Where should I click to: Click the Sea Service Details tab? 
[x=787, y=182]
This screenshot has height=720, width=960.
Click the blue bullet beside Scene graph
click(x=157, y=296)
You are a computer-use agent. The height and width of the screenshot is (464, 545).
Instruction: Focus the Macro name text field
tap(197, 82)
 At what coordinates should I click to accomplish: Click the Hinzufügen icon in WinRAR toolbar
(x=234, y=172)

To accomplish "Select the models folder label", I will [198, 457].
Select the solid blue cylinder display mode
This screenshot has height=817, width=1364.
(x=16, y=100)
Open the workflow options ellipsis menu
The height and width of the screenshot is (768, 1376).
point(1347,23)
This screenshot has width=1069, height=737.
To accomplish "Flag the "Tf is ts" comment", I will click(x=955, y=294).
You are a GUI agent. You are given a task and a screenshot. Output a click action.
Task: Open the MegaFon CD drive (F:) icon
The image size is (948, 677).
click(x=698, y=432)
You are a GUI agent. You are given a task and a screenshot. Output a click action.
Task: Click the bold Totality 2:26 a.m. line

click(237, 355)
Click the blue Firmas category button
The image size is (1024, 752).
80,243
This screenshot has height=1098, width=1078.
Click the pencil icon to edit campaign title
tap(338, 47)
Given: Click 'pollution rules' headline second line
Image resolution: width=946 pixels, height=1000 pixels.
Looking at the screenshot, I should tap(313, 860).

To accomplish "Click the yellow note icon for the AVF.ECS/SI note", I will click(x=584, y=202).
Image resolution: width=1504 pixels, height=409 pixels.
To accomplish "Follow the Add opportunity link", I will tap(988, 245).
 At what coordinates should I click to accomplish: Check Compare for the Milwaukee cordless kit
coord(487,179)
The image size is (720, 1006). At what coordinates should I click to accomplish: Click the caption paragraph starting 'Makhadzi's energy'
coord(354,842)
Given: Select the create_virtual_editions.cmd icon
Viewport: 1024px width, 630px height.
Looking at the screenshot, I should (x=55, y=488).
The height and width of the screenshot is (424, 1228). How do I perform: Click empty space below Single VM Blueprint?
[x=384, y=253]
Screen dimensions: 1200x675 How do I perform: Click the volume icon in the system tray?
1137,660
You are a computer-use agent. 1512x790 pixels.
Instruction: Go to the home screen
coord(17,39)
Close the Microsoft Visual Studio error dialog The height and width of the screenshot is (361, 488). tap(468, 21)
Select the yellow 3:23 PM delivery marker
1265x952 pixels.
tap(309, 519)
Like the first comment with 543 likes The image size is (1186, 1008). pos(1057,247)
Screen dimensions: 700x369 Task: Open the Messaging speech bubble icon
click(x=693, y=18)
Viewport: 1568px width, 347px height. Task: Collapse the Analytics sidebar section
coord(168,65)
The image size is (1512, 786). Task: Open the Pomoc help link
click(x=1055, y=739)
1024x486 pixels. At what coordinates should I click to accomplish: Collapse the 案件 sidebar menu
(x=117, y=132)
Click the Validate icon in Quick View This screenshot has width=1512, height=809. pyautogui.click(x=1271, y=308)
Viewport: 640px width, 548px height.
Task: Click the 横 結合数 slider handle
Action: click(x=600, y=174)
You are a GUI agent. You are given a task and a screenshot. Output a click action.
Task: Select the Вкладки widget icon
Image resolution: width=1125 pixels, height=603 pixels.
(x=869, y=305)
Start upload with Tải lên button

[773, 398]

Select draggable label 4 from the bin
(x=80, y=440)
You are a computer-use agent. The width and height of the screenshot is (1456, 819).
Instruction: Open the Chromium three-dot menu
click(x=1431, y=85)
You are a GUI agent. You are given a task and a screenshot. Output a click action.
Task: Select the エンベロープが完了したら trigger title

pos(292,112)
■ ■ ■ ■
Give back all the records above exactly as they were written.

*ANSWER*.
Where should I click to: Click the Sea Service Details tab? 
[x=787, y=182]
This screenshot has height=720, width=960.
Click the blue bullet beside Scene graph
click(x=157, y=296)
You are a computer-use agent. The height and width of the screenshot is (464, 545).
Instruction: Focus the Macro name text field
tap(197, 82)
 At what coordinates should I click to accomplish: Click the Hinzufügen icon in WinRAR toolbar
(x=234, y=172)

To accomplish "Select the models folder label", I will [198, 457].
Select the solid blue cylinder display mode
This screenshot has height=817, width=1364.
(x=16, y=100)
Open the workflow options ellipsis menu
The height and width of the screenshot is (768, 1376).
point(1347,23)
This screenshot has width=1069, height=737.
To accomplish "Flag the "Tf is ts" comment", I will click(x=955, y=294).
You are a GUI agent. You are given a task and a screenshot. Output a click action.
Task: Open the MegaFon CD drive (F:) icon
The image size is (948, 677).
click(x=698, y=432)
You are a GUI agent. You are given a task and a screenshot. Output a click action.
Task: Click the bold Totality 2:26 a.m. line

click(237, 355)
Click the blue Firmas category button
The image size is (1024, 752).
80,243
This screenshot has height=1098, width=1078.
Click the pencil icon to edit campaign title
tap(338, 47)
Given: Click 'pollution rules' headline second line
Image resolution: width=946 pixels, height=1000 pixels.
Looking at the screenshot, I should tap(313, 860).

To accomplish "Click the yellow note icon for the AVF.ECS/SI note", I will click(x=584, y=202).
Image resolution: width=1504 pixels, height=409 pixels.
To accomplish "Follow the Add opportunity link", I will tap(988, 245).
 At what coordinates should I click to accomplish: Check Compare for the Milwaukee cordless kit
coord(487,179)
The image size is (720, 1006). At what coordinates should I click to accomplish: Click the caption paragraph starting 'Makhadzi's energy'
coord(354,842)
Given: Select the create_virtual_editions.cmd icon
Viewport: 1024px width, 630px height.
Looking at the screenshot, I should (x=55, y=488).
The height and width of the screenshot is (424, 1228). How do I perform: Click empty space below Single VM Blueprint?
[x=384, y=253]
Screen dimensions: 1200x675 How do I perform: Click the volume icon in the system tray?
1137,660
You are a computer-use agent. 1512x790 pixels.
Instruction: Go to the home screen
coord(17,39)
Close the Microsoft Visual Studio error dialog The height and width of the screenshot is (361, 488). tap(468, 21)
Select the yellow 3:23 PM delivery marker
1265x952 pixels.
tap(309, 519)
Like the first comment with 543 likes The image size is (1186, 1008). pos(1057,247)
Screen dimensions: 700x369 Task: Open the Messaging speech bubble icon
click(x=693, y=18)
Viewport: 1568px width, 347px height. Task: Collapse the Analytics sidebar section
coord(168,65)
The image size is (1512, 786). Task: Open the Pomoc help link
click(x=1055, y=739)
1024x486 pixels. At what coordinates should I click to accomplish: Collapse the 案件 sidebar menu
(x=117, y=132)
Click the Validate icon in Quick View This screenshot has width=1512, height=809. pyautogui.click(x=1271, y=308)
Viewport: 640px width, 548px height.
Task: Click the 横 結合数 slider handle
Action: click(x=600, y=174)
You are a GUI agent. You are given a task and a screenshot. Output a click action.
Task: Select the Вкладки widget icon
Image resolution: width=1125 pixels, height=603 pixels.
(x=869, y=305)
Start upload with Tải lên button

[773, 398]

Select draggable label 4 from the bin
(x=80, y=440)
You are a computer-use agent. The width and height of the screenshot is (1456, 819).
Instruction: Open the Chromium three-dot menu
click(x=1431, y=85)
You are a GUI agent. You are given a task and a screenshot. Output a click action.
Task: Select the エンベロープが完了したら trigger title

pos(292,112)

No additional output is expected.